I’ve got photo book after photo book in the bookcase to my right. A couple of them are filled with childhood snapshots, while others showcase my college antics. There are also collections of family shots that I occasionally look at, amazing me how quickly time has gone by.
I’ve seen ’em all, multiple times, and have mental pictures of all of them somewhere in my mind, so I’m not surprised when I see them again.
The other day, I got an email from my high school buddy, Tank. After high school graduation, the two of us headed north together for our adventures at the University of Washington. His sister-in-law had been going through some old photos and came across this one:

I gave a quick glimpse and went, “Wow!” There was me fresh out of high school, along with Tank carrying a bag which I’ll assume were donuts.
In the original email, Tank’s sister-in-law originally asked, “Does anyone know who the girl is?” and as I was originally viewing this on my phone and a much smaller screen, I said, “I wasn’t sure.”
But later in the day, I got a chance to view this on my desktop and a much larger screen and I knew right away.
This was a photo I didn’t have a copy of. It was the first time I had seen it and boy, did it knock the memories loose.
That was back in the day when the fashion sense of my world was jeans or cords and white t-shirts. If we had met in the summer of 1973, this is what I would have looked like. The hair, starting to lengthen as I headed off to college. That Honda Civic I was resting my arm on–my parents bought that for me, brand new, from the Honda dealership in Torrance, California. The price: $2800.
I know the photo was taken in September of 1973 as Tank already owned a blue Honda Civic. Notice my Civic didn’t have a license plate and had the dealer paper in the rear window, so this must have been after we bought it and before I drove up to Seattle in mid-September.
This is when I had the world by the horns. I had gotten into a major university and by getting a Washington State driver’s license and getting Washington plates when I arrived up north, in a year, my out-of-state tuition would go down from $527 a quarter, to a mere $188 for in-state tuition.
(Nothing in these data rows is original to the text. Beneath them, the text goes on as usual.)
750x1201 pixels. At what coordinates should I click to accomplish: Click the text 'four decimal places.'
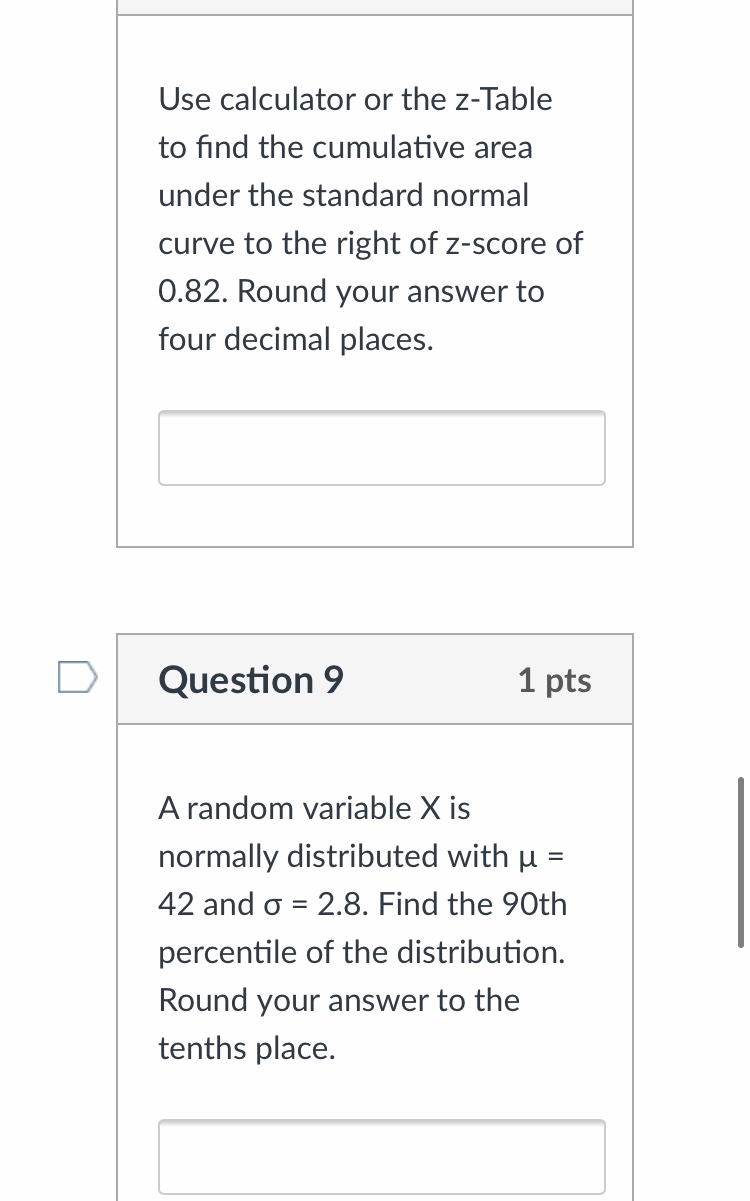(296, 340)
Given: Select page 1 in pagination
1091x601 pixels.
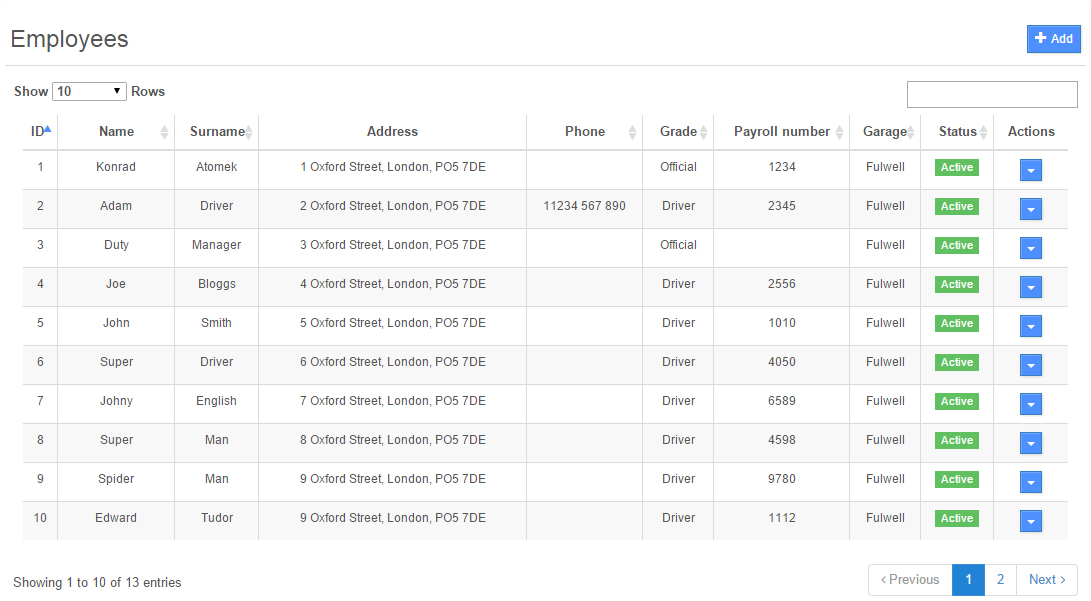Looking at the screenshot, I should coord(968,580).
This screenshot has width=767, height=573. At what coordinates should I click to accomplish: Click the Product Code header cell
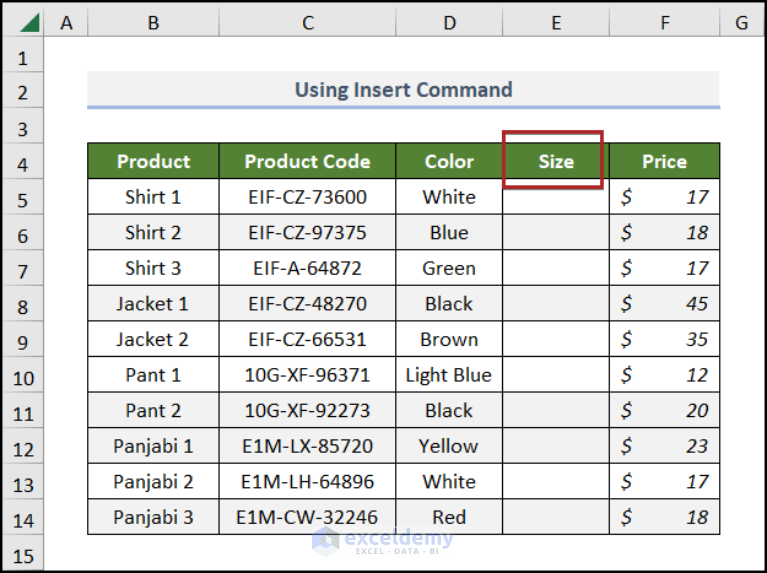[307, 161]
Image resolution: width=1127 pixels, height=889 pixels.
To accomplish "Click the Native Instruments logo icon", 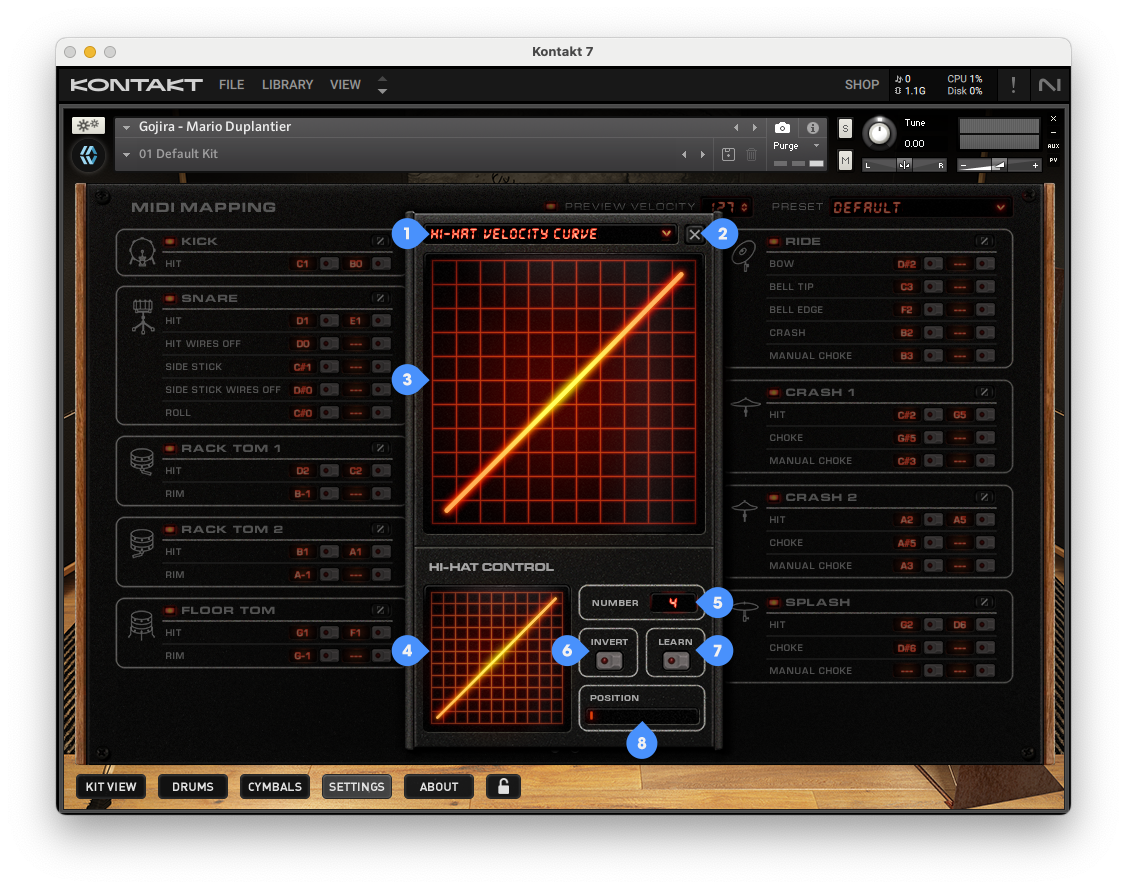I will coord(1049,85).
Yes, I was going to become a Washington state resident.
But back to the girl in the photo. That was my high-school girlfriend, the girl across the street, who I planned to marry someday. This was the girl I had a crush on during my sophomore year, managed to start “going steady” with at the end of my junior year and spent my senior year doing all the things a high school couple did in those days. She had graduated the year before and attended an occupational school during her high school years, so she was off on her career as a dental assistant.
I was absolutely nuts about this girl, but looking back, I know I had a lot of growing up to do. The only thing I knew about relationships was what I had seen on TV and watching what other high school couples were like. With some ups and downs over our first year, in my mind, it made sense for me to go away to school and see if the relationship could survive time apart. While I didn’t come home from college for the first two months, thanks to my dad’s airline employment (he was a ground mechanic for United Airlines), I was able to start flying home for weekends for just $6 round trip. $12 if I wanted to travel First Class.
My learning curve about long-distance relationships included a $114 phone bill for our first month apart. I quickly learned to get that under control.
When I returned home for the summer after my freshman year of college, I worked at the United Airlines flight kitchen and continued my relationship with “that girl.” In the fall, I returned to the Northwest, I continued to fly home every couple of weeks, and again, everything was going according to plan. I would graduate in a couple of years, go to work at United Airlines as a ticket reservation agent, get married and everything would just continue to fall in place.
My old radio pal Larry Nelson liked to say, “If you want to make God laugh, tell him your plans for your life.”
It was a Thursday morning near the end of my sophomore year at the U-Dub. I had worked in the kitchen that morning, either frying up 1,000 eggs, or flipping 1200 pancakes, when my roommate let me know she had called and really needed to talk with me. Sure, as soon as I get off work, no problem.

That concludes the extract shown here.